Rosebud

This is it, guys. This is the big daddy of film symbols. Has it been parodied? Oh yes. Are people still writing articles about it? Oh yes. How about scholarly articles? Yep.

We open this movie by watching Charles Kane utter the word "rosebud" on his deathbed. Next thing you know, a room full of newsmen are asking what Kane meant by this word and what it can tell us about his life. As Mr. Rawlston asks the room, "Yes. Rosebud. Just that one word. But who is she?"

So here, based on the name, people tend to assume that Rosebud was a woman in Kane's past, someone he longed for in his final moments. Mr. Bernstein floats the same theory:

BERNSTEIN: That Rosebud, huh? Maybe, some girl? There were a lot of them back in the early days.

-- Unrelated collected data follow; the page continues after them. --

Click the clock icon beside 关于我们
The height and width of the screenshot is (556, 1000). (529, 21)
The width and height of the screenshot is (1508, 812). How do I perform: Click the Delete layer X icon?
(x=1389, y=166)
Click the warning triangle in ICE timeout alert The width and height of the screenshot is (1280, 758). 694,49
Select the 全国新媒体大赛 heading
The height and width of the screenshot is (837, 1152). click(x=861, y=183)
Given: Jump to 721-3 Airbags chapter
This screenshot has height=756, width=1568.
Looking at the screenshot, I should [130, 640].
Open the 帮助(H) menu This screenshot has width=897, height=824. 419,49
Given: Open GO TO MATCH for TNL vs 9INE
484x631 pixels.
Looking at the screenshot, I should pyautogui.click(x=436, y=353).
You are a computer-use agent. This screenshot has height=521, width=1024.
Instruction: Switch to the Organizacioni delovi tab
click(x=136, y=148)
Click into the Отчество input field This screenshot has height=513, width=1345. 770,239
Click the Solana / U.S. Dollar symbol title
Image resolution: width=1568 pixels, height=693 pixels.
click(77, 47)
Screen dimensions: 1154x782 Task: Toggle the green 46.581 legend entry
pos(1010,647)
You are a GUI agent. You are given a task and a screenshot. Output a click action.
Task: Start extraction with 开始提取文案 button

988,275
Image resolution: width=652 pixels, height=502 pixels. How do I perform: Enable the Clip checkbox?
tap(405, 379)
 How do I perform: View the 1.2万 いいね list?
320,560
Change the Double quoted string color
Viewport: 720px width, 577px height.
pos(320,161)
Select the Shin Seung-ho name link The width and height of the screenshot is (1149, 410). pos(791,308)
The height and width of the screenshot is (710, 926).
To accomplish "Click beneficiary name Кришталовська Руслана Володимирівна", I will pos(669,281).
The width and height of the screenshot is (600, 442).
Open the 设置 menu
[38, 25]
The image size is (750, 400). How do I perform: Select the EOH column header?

By the end of the movie, our central investigator Thompson has gotten no closer to finding out what "rosebud" means. But at least one other reporter can't help but think,

REPORTER: If you could have found out about what Rosebud meant, I bet that would've explained everything.

It's probably true that most audience members feel the same way, since we all want to know what Kane's tragedy "means" in a deeper sense. But Thompson muses by saying,

THOMPSON: Maybe Rosebud was something he couldn't get or something he lost.

But in the end, he doesn't think that figuring out "rosebud" would have brought anyone any closer to understanding Kane because people are way more complicated than that.

We only find out in the final scene of the movie that Rosebud is actually the sled that Kane used to play with as a child. It's also the last thing he was holding onto on the day Mr. Thatcher came to take him from his parents. In this sense, Rosebud symbolizes everything that Kane lost the day he moved away from home.

From that point on, his life was only ever about money and power, whether he knew it or not. And it's only at the end of his life that he can look back and recognize the exact point at which everything started to go so wrong.